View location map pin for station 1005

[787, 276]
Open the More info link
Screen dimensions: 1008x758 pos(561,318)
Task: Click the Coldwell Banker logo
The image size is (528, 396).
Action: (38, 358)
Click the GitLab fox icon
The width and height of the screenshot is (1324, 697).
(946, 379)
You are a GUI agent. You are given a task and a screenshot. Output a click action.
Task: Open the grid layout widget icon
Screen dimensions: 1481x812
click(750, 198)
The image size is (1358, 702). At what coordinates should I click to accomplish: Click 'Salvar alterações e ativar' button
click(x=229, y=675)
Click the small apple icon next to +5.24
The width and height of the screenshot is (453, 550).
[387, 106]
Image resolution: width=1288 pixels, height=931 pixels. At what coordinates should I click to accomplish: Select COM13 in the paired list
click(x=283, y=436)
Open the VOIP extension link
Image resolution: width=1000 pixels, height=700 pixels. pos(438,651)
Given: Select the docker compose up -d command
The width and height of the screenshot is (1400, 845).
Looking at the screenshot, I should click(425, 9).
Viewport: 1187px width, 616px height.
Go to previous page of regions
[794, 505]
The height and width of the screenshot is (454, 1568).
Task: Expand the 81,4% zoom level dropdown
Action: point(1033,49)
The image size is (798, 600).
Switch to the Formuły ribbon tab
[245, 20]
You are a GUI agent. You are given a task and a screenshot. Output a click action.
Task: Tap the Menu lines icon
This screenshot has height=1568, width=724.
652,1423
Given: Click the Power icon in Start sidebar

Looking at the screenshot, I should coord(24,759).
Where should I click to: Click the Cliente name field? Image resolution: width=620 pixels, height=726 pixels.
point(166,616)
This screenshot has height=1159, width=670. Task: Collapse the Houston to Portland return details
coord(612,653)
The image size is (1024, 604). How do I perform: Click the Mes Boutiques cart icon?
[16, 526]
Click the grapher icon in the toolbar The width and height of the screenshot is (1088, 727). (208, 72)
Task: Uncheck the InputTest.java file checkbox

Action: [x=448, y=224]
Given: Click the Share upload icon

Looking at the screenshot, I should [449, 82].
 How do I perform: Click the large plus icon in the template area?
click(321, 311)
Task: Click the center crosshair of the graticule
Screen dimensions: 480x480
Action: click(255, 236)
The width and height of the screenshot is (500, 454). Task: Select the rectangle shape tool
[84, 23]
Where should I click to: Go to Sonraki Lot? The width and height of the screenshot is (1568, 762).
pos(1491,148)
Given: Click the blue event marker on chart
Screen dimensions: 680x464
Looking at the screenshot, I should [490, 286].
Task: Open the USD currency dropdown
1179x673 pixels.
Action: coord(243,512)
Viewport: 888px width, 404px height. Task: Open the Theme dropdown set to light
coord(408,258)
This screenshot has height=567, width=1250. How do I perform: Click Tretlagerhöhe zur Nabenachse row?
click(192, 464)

········

• _Problem requirements_: Turn the items in the stretch from the line that contains "The image size is (1024, 604)." through the line that contains "Action: [x=448, y=224]" into a numbered list, leaving out blank lines.

• _Result for this task_:
1. The image size is (1024, 604). How do I perform: Click the Mes Boutiques cart icon?
2. [16, 526]
3. Click the grapher icon in the toolbar The width and height of the screenshot is (1088, 727). (208, 72)
4. Task: Uncheck the InputTest.java file checkbox
5. Action: [x=448, y=224]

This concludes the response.